PK Berulang Siasat untuk Halangi Eksekusi

CNN Indonesia
Selasa, 23 Sep 2014 13:57 WIB
Putusan Mahkamah Konstitusi yang membolehkan PK lebih dari sekali itu, berimplikasi menghambat pelaksanaan putusan yang sudah berkekuatan hukum tetap.
ilustrasi (CNN Indonesia/Fajrian)
Jakarta, CNN Indonesia --

Putusan Mahkamah Konstitusi yang membolehkan PK lebih dari sekali itu, berimplikasi menghambat pelaksanaan putusan yang sudah berkekuatan hukum tetap. “Ketika perkara sudah dieksekusi, beberapa tahun kemudian seseorang mengajukan PK lagi dan lagi, sepertinya perkara tersebut tidak ada akhirnya,” ujar Sekretaris Kelompok Kerja Hakim, Ridwan Mansyur kepada CNN Indonesia, Senin (23/9).

Menurut Ridwan menyikapi putusan MK itu, Mahkamah Agung merasa harus lebih keras memberi pemahaman dan pembelajaran kepada masyarakat pencari keadilan atau lawyer bahwa PK harus sesuatu yang luar biasa.
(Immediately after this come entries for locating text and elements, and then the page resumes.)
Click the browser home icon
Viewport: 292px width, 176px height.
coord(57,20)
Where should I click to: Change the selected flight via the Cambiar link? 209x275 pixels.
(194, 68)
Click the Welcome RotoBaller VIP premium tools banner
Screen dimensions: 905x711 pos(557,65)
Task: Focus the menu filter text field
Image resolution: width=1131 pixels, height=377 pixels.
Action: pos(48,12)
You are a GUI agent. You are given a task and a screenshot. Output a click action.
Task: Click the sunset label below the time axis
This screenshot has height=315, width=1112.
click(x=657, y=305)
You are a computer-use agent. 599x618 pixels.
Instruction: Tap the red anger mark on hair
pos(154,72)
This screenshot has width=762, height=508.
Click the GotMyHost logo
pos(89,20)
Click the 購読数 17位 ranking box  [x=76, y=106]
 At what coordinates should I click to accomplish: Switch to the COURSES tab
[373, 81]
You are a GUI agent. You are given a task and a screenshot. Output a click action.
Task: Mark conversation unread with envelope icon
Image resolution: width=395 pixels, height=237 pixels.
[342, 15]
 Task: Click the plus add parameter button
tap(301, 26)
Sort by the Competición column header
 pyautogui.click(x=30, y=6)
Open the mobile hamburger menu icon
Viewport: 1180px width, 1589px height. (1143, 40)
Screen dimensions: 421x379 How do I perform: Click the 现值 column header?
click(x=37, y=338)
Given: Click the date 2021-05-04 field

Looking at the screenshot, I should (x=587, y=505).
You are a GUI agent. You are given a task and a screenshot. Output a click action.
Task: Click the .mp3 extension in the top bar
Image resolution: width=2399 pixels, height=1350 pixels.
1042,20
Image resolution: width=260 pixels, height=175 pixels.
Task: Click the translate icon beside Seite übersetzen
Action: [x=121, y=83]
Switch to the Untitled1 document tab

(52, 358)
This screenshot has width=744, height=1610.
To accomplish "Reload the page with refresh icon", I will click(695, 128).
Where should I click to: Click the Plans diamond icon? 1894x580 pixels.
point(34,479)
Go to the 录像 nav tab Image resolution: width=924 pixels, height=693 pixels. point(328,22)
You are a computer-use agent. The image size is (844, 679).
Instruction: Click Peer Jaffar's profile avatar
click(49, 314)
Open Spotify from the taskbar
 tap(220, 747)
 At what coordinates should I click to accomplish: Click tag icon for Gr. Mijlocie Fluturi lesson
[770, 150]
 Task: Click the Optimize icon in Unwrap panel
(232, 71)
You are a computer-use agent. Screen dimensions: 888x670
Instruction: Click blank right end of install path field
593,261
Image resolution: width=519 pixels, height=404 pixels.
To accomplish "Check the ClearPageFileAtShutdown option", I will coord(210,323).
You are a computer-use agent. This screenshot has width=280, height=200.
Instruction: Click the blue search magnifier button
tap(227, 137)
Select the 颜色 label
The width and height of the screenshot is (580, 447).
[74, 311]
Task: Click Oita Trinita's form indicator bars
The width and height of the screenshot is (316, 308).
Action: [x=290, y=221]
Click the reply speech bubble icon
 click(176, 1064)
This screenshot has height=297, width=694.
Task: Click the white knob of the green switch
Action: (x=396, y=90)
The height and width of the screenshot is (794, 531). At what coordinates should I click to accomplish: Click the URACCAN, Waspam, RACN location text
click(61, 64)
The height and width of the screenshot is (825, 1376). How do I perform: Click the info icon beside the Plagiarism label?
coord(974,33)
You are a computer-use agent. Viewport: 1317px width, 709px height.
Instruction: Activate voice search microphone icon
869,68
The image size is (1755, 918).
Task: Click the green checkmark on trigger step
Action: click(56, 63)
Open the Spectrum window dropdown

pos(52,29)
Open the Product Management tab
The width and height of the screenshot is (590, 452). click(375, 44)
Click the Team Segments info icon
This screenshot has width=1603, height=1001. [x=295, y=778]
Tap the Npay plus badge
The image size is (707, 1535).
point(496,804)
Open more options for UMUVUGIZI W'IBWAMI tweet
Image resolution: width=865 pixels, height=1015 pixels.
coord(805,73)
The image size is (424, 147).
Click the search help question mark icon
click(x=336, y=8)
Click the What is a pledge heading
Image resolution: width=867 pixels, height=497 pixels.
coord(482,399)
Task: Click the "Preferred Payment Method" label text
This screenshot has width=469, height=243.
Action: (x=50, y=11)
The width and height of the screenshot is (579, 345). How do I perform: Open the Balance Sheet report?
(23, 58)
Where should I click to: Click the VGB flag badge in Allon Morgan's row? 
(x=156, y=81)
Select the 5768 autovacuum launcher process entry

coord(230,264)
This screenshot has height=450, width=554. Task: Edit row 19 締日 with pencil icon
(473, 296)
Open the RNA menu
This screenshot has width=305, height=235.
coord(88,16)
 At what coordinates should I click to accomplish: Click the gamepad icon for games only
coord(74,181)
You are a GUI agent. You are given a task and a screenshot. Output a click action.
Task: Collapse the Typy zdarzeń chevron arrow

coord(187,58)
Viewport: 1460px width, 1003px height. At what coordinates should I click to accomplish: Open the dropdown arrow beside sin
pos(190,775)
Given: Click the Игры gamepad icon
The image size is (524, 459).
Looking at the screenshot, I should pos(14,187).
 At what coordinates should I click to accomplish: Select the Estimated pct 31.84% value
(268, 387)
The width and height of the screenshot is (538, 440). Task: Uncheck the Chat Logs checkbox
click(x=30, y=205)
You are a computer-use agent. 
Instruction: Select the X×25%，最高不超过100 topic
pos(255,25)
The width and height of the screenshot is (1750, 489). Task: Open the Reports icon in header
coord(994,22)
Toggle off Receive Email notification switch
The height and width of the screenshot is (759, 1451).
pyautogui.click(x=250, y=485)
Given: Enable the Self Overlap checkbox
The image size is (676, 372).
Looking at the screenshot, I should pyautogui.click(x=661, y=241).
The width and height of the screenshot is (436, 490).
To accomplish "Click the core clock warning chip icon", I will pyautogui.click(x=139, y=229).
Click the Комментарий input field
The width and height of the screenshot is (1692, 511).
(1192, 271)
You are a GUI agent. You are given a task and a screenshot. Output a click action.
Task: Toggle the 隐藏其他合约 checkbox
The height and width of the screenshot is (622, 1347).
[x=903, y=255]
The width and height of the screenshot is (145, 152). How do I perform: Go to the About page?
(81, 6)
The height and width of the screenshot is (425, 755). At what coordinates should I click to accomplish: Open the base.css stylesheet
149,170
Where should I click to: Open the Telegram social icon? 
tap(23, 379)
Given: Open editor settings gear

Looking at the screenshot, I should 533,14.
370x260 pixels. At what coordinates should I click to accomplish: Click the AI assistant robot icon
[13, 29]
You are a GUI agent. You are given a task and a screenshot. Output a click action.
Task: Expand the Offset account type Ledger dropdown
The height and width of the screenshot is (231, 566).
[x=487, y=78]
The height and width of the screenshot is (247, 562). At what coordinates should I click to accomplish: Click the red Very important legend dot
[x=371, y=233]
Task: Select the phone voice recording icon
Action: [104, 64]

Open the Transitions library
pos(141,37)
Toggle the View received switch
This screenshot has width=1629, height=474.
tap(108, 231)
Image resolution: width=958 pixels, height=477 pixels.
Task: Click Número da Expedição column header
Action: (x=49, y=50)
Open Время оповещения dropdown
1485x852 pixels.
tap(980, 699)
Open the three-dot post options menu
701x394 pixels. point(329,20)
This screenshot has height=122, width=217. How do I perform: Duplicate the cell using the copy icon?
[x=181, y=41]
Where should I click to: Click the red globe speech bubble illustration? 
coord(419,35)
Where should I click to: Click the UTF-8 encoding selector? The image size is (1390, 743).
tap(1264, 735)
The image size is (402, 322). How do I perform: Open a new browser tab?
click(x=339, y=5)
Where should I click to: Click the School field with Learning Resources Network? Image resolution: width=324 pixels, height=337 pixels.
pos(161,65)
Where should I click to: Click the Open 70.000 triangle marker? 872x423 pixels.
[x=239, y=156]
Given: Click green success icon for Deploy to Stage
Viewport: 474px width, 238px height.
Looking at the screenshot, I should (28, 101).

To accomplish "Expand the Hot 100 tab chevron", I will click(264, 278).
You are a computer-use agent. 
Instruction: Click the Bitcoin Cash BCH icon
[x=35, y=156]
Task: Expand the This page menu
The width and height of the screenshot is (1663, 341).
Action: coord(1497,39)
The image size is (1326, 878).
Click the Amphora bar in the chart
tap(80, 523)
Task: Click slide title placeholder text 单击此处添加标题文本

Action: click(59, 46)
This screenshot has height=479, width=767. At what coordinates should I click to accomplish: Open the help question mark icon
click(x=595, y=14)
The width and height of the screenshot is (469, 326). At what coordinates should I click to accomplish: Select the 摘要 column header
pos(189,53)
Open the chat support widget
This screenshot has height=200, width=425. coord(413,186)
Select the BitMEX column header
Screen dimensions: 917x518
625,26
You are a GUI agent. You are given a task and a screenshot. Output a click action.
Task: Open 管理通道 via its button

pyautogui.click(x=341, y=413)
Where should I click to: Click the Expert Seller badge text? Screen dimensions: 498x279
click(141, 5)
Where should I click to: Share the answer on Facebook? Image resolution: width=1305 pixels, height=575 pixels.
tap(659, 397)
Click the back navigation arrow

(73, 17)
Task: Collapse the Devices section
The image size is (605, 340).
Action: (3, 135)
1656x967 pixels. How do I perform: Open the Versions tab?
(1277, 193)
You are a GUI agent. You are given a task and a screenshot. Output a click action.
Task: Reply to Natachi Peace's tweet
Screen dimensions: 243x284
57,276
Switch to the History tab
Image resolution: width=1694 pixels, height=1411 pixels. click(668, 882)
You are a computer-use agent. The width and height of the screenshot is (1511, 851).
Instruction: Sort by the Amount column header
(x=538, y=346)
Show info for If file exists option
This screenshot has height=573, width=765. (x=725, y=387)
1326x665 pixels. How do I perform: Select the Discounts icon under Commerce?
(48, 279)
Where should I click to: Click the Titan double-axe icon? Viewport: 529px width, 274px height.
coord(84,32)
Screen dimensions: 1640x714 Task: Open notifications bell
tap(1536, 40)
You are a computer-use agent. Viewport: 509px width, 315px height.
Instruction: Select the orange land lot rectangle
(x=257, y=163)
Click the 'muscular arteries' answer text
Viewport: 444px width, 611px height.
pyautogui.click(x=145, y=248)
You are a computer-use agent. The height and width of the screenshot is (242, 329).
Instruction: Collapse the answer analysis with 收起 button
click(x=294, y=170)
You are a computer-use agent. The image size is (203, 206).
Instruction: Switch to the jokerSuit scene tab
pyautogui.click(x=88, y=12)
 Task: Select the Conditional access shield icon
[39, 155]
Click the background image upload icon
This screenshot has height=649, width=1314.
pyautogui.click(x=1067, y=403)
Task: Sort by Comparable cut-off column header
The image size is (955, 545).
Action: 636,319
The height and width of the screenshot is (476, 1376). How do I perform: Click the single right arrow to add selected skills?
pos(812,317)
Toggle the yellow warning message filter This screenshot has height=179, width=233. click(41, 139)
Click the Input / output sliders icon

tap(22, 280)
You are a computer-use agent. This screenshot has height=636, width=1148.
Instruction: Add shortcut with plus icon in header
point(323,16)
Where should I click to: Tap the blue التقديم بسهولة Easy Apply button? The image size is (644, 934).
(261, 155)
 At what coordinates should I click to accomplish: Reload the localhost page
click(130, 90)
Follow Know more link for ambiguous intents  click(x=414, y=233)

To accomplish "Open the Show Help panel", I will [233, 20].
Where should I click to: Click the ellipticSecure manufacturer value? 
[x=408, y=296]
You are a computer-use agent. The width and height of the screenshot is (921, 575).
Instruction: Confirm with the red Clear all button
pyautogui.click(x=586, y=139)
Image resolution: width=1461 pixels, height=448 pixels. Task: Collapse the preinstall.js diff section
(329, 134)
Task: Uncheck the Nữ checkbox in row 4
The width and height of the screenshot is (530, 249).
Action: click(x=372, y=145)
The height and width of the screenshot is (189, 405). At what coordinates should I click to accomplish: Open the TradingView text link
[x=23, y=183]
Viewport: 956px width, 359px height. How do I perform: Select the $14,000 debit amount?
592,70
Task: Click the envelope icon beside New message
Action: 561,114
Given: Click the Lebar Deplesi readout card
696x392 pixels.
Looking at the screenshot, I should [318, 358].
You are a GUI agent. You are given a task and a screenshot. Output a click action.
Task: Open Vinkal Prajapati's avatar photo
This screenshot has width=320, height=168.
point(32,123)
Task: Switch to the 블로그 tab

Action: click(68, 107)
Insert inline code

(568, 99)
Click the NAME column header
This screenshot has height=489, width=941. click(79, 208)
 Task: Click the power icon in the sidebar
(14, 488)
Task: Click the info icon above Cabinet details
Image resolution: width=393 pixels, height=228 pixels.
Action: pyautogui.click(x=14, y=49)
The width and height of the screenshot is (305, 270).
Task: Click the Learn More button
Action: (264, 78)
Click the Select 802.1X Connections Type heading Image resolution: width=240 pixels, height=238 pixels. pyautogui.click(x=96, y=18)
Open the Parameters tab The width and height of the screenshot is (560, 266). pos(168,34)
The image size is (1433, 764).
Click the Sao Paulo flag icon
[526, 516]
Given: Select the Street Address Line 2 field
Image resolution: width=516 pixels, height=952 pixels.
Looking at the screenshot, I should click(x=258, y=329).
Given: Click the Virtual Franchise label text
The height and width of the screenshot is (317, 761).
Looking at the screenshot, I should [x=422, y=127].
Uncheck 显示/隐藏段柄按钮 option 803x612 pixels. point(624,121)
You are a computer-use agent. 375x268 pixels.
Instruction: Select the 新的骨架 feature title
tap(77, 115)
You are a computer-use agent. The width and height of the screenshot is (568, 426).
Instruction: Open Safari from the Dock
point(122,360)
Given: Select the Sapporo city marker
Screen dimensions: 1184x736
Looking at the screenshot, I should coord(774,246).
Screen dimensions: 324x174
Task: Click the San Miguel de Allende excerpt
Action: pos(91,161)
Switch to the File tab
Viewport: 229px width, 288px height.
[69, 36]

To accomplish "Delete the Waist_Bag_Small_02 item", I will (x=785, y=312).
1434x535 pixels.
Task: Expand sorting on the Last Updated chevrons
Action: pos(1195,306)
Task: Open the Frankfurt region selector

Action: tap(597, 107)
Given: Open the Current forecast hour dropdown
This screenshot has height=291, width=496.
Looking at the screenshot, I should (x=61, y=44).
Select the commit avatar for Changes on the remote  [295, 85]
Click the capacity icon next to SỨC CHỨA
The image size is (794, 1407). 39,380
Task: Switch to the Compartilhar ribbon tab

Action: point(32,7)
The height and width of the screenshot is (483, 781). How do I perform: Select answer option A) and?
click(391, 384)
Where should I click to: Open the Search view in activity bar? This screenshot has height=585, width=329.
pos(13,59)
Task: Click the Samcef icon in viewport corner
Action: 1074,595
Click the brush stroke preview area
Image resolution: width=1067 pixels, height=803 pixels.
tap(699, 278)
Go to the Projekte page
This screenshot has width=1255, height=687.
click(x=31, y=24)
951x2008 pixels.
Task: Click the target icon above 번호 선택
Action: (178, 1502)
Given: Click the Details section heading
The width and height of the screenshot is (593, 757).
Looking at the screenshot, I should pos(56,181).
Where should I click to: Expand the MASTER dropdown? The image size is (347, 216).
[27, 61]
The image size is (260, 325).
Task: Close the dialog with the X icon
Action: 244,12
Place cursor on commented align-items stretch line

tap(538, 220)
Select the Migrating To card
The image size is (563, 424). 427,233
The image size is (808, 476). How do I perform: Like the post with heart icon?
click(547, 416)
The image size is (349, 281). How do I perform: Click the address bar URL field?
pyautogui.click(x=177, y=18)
Artinya, harus ada bukti baru yang kuat dan signifikan, novum, ada kekhilafan yang nyata sesuai syarat Pasal 268 ayat (2) KUHAP.  “Sebenarnya tidak mudah mengajukan PK, tetapi perkara apa aja bisa diajukan PK,” katanya.

Faktanya pun, banyak perkara pengajuan PK yang ditolak karena pemohonnya tidak mampu menyodorkan bukti (novum) baru yang serius. Umumnya, banyak pemohon PK hanya untuk menghalangi proses eksekusi dan mencari-cari alasan untuk memperlama proses. Sementara novum dan argumentasinnya tidak beralasan hukum. “Putusan MK itu justru menjauhkan rasa keadilan dan kepastian hukum, kan akhirnya kasihan pencari keadilan,” ujar Ridwan.

ADVERTISEMENT

SCROLL TO CONTINUE WITH CONTENT

Ridwan mengakui sebelumnya MA memberi ruang dimungkinkannya PK lebih dari sekali melalui SEMA No. 10 Tahun 2009 yang bertujuan untuk mencari kebenaran materil. SEMA itu menyebutkan pengajuan PK hanya satu kali, kecuali apabila ada dua putusan yang sama, tetapi putusannya saling bertentangan. “Sementara kita lihat dulu gimana, kemungkinan ada beberapa regulasi MA yang harus dilihat kembali,”  katanya.

Mahkamah Konstitusi telah mengabulkan permohonan mantan Ketua Komisi Pemberantasan Korupsi Antasari Azhar yang menguji Pasal 268 ayat 3 UU KUHAP yang membatasi permohonan peninjauan kembali hanya satu kali.

Mahkamah menyatakan, Pasal 268 ayat (3) KUHAP yang memuat ketentuan pengajuan PK hanya satu kali bertentangan dengan Undang-Undang Dasar 1945 dan tidak memiliki kekuatan hukum mengikat.

Dalam pertimbangannya, Mahkamah berpendapat keadilan tidak dibatasi oleh waktu dan hanya boleh sekali karena dimungkinkan ditemukan keadaan baru (novum) yang pada saat PK sebelumnya belum ditemukan.